Nostalgia, inherently given the thread of logic-affirming results we have been subject to in the two tournaments in the past decade, bears a significant semblance over events; the tendency to depict possibilities as equal to the talent of Steaua Bucharest and Red Star Belgrade sides venerated with titles in the late 1980s to early 1990s and the historically implicating dissolution of Eastern European authority and, eventually, Communism itself, readily apparent. Intertwining political and social sentiments of the age present events with all-encompassing poetry, and while a kernel of truth exists within this comparison today, with the fracturing of European Union über-democracy, we must not be entirely constrained by such intensive rhetoric.

Even at this late stage, the permutations involved are rife and almost unprecedented. Only two prior European Cup finals have been played between any of the remaining Spanish, German, English and Italians representatives, with the Liverpudlian dynasty defeating both Real Madrid and Roma by narrow early-1980s margins; in 1981 an Alan Kennedy strike separating the Reds from Los Blancos, while the left-back also sealed a victory for the reinvented Merseysiders on penalties (more famed for the appearance of Bruce Grobbelaar’s ‘spaghetti legs’) in the Italian capital three years later.
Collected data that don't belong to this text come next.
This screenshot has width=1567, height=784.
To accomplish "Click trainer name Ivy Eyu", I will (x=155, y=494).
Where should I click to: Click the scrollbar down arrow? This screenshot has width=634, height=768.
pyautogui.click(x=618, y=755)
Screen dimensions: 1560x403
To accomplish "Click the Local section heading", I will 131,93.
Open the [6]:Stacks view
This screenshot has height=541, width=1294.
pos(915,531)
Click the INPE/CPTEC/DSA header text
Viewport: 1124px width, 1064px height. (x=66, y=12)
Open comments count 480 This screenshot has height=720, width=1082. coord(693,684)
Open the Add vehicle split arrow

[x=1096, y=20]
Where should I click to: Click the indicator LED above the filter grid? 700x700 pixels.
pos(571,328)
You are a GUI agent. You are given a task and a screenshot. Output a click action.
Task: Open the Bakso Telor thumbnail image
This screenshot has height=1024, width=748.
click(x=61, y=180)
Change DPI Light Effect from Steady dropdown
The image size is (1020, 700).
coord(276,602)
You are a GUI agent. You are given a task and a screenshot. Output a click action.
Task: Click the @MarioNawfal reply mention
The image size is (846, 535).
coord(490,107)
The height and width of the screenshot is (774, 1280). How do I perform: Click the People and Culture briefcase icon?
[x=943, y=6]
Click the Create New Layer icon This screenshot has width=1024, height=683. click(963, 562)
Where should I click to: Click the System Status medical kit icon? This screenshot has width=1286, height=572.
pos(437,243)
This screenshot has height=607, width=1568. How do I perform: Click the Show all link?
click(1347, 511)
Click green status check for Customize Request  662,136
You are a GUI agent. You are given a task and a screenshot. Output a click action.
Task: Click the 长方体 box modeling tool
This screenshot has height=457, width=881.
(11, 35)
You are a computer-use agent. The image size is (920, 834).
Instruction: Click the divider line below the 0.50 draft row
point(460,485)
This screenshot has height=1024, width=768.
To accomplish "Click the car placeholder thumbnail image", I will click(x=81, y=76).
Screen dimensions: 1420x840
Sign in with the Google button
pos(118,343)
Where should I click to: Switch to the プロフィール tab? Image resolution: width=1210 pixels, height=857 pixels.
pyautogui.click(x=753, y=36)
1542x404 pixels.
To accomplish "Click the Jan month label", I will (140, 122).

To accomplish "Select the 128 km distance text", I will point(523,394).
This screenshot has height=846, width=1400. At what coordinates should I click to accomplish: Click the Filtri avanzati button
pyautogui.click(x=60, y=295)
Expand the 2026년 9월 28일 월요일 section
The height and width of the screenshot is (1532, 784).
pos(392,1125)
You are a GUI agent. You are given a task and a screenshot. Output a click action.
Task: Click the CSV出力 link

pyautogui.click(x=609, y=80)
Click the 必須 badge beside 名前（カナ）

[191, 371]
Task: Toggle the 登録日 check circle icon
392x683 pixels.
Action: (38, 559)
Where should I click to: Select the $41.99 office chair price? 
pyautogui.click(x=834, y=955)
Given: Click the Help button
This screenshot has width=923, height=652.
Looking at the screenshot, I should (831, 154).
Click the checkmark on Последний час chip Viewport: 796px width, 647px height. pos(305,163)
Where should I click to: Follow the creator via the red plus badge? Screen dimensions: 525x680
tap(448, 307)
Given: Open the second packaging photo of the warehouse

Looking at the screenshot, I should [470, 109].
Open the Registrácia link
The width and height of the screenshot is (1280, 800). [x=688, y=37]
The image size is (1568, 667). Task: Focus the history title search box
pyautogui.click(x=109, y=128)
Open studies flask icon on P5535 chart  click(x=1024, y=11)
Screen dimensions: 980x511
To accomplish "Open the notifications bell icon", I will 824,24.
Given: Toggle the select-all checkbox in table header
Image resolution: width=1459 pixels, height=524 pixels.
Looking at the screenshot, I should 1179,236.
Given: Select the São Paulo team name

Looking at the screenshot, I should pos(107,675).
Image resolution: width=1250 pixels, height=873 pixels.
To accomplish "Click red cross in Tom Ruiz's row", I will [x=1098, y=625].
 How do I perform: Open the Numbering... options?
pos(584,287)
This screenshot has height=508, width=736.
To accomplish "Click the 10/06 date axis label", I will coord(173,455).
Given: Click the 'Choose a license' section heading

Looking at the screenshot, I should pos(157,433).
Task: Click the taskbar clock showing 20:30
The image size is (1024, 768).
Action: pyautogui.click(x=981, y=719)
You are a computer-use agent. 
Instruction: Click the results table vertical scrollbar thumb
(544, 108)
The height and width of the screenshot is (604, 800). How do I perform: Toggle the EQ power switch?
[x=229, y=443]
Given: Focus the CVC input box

Furthermore, while each appearing in a prior UEFA Cup final – Red Bull Salzburg in their pre-franchised Casino Salzburg iteration – only one of the remaining Europa League contestants has ever held aloft the splendid trophy of the continent’s second competition; Atlético Madrid in 2010 and 2012, against a spirited Fulham and outstanding Athletic Bilbao. Alongside Madrid’s two titles on the lesser stage, and recent finals appearances against inner-city rivals Real, in addition to Liverpool’s record count for all English teams, also stands Bayern Munich’s revered relationship with the competition (five wins from ten finals appearances) and Real Madrid’s unrivalled, imperious and otherwise superlative-defying mastery; La Duodécima, from 15 features over an era potentially now to be extended to 62 years, enshrined in footballing heraldry.

In previous runouts, however, the remaining, otherwise unmentioned, outfits – Roma, RB Salzburg, Arsenal and Marseille, when referring to both competitions this term – were consistently the historically inferior. Though boasting eminent chronicles of their own, including pivotal roles in tactical and administrative developments on their respective domestic stages for almost the entirety of the 20th century, before stretching even into the 21st, their talents have found scant prevail on the continental stage – an unsustainably funded Olympique in 1993 aside. Their shared return to prominence, with performances that excel each – purely based on stage reached, as opposed to the context of such a run – since 1984, 1994, 2008 and 1993 respectively, give rise, potentially, to a reminiscent force amongst all ambitiously-managed and administrated sleeping giants of the European game.

Nonetheless, results may have been entirely eschewed were slight fortune to be directed elsewhere. We will never know what may have happened had Leroy Sané’s perfectly legal late first-half goal stood against Liverpool at the Etihad, and nor will we dare to extend fascinations on Michael Oliver’s ruling of a divisive last-minute penalty decision in Real Madrid and Cristiano Ronaldo’s favour against an enraged Gianluigi Buffon and Juventus. Had either Lazio or RB Leipzig not overcooked in the heat of battle, or CSKA Moscow’s charge at the Luzhniki Stadium not halted as Arsenal ramparts were erected, very difficult discussions could be had. Amongst this rhetoric, it is imperative to not how, while tactical innovation has emerged as few other seasons have seen, the chief radical practitioners (or at least the media’s sweethearts) – Pep Guardiola’s Manchester City, Simone Inzaghi’s Lazio, Ralph Hasenhüttl’s RB Leipzig and Maurizio Sarri’s Napoli – have not graduated with the glory they may feel their squads deserve, while Real and Liverpool, and to some extent Bayern and Roma, have remained relatively steadfast within successful approaches, while aided by pivotal personnel recruitment; Mohamed Salah, Virgil van Dijk and Cengiz Ünder the most blatant of such dealings.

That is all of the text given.